In 2004, Ethiopian business owners and brothers, Saeed Salem Awad and Ali Salem Awad, installed a microfeeder in their wheat processing plant. The new equipment was intended to fortify wheat flour with essential vitamins and minerals. It also held the potential for reducing chronic undernutrition, one of the nation’s most intractable health problems.

For children over 6 months old, flour fortification is a relatively inexpensive and highly effective way to reduce the high rate of child mortality and stunted growth in developing countries. In Ethiopia, for example, undernutrition is responsible for 45 percent of all child deaths. Two out of five children suffer from stunting.

But for close to a decade, the plans for flour fortification at ASTCO, the Awad brothers’ business, had to wait. Production stalled due to a lack of expertise in installing and calibrating the equipment. In addition, the country lacked national standards for flour fortification.
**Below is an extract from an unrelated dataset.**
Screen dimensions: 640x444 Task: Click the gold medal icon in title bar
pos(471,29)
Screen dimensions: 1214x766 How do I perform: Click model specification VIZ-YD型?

A Global Development Alliance partnership with Feed the Future helped to break the logjam and get production rolling. It brought in the partnership’s implementer, TechnoServe, to link volunteer technical and business experts from General Mills, Cargill, Royal DSM and Buhler through Partners in Food Solutions (PFS) to support ASTCO and other millers and food processors. PFS is a nonprofit organization that connects technical and business experts from global food companies to small food processors in developing countries.

In 2014, the partnership, working with Ethiopian Ministry of Industry and other stakeholders, produced draft fortification standards recommending the minerals and vitamins to fortify edible oils and flours.

The early results have been encouraging. ASTCO has become one of the first companies in Ethiopia to locally produce and distribute fortified wheat flour with important minerals and vitamins, and two additional private companies have embarked on voluntary fortification at their own cost and continue to receive technical support from Feed the Future, TechnoServe and PFS. Additionally, the Government of Canada’s Micronutrient Initiative, which provides affordable and innovative solutions to end micronutrient deficiencies, has financed three local farmer cooperatives to buy dossifiersfor wheat flour fortification with the help of TechnoServe and PFS with an aim of reaching at least 300,000 households. With the kick-off in local fortification, Feed the Future has set the ball rolling for more consistent food fortification in Ethiopia, which will ensure long-term benefits for human and economic development.

The longer-term results of flour fortification in Ethiopia and other developing countries are likely to pay off in the form of lower rates of child mortality, reduced burdens on health systems, improved educational performance and achievement, and increased future productivity.